GNRD is registered with the Transparency Register of the European Parliament and the European Commission. (The website of Gender Concerns International says that on 17 March 2014 at the European Parliament, Eija-Riitta Korhola MEP and GNRD hosted "a roundtable and an interactive dialogue on “International Observation of Egypt’s Referendum - Challenges Ahead".)

In 2015 media said that GNRD "has also entered into agreements with the University of Tromsø and the University of Stavanger, but that now both agreements have been cancelled".

== Conferences ==
- Bahrain Conference from Crisis to Stability, 12 April 2012 - Cairo, Egypt
- International Conference, "Balancing Counter-Terrorism and Human Rights: Challenges and Opportunities"- Geneva, Switzerland on February 16 – 17, 2015.

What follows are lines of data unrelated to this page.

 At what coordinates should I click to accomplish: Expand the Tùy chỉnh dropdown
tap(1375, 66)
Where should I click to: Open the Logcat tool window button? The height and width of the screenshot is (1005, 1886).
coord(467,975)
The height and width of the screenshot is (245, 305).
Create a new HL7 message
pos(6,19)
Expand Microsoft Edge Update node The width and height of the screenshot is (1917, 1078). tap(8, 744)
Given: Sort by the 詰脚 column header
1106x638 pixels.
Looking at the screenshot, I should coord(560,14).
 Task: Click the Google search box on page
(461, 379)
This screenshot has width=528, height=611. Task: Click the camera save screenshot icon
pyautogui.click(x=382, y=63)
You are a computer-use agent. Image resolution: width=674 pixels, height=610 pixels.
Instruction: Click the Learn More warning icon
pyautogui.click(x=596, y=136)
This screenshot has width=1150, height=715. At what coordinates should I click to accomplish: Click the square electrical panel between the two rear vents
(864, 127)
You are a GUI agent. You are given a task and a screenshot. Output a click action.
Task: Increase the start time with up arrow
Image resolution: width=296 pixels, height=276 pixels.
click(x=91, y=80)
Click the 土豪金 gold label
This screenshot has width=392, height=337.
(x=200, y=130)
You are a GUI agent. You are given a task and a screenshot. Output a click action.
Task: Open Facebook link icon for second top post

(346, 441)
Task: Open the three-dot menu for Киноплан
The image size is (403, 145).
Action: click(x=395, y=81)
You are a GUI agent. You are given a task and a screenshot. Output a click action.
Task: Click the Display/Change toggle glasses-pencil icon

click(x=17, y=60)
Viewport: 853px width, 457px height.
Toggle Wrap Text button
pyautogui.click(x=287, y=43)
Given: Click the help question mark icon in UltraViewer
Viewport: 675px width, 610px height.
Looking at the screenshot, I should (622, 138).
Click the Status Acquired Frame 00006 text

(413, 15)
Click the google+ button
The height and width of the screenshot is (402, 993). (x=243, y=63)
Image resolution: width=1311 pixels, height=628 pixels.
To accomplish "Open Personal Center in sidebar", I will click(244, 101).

==International observer at elections==
GNRD was officially accredited to monitor the following elections and referendums as an international observer:
- South Sudanese Independence Referendum of 14–15 January 2011;
- Jordanian Parliamentary Elections of 23 January 2013;
- Egyptian Constitutional Referendum of 14–15 January 2014;
- Algerian Presidential Elections of 17 May 2014;
- Egyptian Presidential Elections of 26–27 May 2014.
- Tunisia Presidential and Parliamentary Elections in October, November and December 2014
- Egyptian Parliamentary Election of 17 October – 2 December 2015

==Staff==
GNRD's "founder and president, Loai Deeb, previously set up a fake university in Norway which closed under threats of legal action from the Norwegian authorities. Deeb also uses hundreds of fake Twitter accounts to promote himself and his activities.

In 2012 at the NGO Committee of the United Nations Economic and Social Council the Israeli delegate pointed out that "Dr. Loai Deeb had provided answers to questions posed to three organizations: GNRD, in which he is listed as President; International Coalition against War Criminals (ICAWC), in which he is registered as Executive Director; and The Scandinavian Institute for Human Rights. The groups GNRD and ICAWC were registered with the same address. He asked for an explanation for the relationship between those three organizations and how one individual could manage all three groups".Deeb answered that he cofounded the Scandinavian Institute as a Norwegian citizen, but resigned from the Institute in Nov 2014, and ICAWS had nominated another President in 2011 after the Arab Spring

Anne-Marie Lizin, (d. October 2015) GNRD's "High Commissioner for Europe" was "a discredited Belgian politician" with a March 2015 conviction in appeals court in Liège for electoral malpractice. She appealed the conviction to the Supreme Court; in 2009 she was expelled from the Socialist Party.